## EXERCISE DIRECTIONS
Print the line containing "Task: Click the Log in link" and every later line of the records. Keep each one exactly as given, ending with the last.
╔══
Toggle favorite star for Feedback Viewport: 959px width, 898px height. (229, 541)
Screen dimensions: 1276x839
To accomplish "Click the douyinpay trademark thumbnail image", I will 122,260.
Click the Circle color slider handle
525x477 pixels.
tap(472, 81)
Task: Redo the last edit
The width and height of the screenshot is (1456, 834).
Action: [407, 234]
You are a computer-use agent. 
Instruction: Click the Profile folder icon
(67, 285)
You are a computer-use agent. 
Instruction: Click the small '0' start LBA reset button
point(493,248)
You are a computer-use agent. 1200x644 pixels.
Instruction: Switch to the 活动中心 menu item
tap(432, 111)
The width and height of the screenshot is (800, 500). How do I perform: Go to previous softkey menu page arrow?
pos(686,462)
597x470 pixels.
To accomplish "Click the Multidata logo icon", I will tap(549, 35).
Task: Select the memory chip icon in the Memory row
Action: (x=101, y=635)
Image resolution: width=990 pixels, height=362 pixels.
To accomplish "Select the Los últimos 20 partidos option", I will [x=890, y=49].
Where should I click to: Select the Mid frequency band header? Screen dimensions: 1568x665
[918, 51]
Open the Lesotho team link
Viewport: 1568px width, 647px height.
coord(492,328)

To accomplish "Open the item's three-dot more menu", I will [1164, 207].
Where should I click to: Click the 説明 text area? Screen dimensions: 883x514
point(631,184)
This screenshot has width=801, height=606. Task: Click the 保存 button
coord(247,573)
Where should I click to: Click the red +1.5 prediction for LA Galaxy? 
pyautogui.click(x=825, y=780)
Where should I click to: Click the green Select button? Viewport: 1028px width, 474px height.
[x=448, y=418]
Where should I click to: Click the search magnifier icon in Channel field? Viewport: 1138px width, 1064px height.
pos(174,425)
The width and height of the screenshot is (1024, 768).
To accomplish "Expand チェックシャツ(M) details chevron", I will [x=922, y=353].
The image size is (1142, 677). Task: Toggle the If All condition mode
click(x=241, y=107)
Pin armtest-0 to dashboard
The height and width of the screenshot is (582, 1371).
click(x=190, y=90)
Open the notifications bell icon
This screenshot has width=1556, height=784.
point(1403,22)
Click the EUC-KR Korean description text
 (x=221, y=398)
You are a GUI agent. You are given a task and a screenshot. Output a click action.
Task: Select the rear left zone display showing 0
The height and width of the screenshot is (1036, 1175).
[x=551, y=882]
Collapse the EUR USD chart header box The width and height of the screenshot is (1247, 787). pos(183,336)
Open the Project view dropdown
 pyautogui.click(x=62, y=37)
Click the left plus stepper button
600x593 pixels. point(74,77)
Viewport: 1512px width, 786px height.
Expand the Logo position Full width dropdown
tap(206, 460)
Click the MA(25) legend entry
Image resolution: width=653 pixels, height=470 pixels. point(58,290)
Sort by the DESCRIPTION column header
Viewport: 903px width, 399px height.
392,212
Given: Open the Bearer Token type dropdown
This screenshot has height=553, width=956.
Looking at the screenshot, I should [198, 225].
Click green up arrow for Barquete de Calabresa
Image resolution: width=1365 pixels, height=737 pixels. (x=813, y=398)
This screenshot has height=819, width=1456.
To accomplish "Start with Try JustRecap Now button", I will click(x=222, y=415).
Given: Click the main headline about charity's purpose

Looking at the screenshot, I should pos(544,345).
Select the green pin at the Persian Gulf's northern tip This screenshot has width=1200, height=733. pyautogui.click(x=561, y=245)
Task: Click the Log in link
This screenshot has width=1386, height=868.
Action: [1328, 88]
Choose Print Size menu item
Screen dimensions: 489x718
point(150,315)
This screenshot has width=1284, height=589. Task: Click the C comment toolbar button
╚══
## OUTPUT FOR THIS TASK
Task: Click the Log in link
This screenshot has width=1386, height=868.
Action: [1328, 88]
Choose Print Size menu item
Screen dimensions: 489x718
point(150,315)
This screenshot has width=1284, height=589. Task: Click the C comment toolbar button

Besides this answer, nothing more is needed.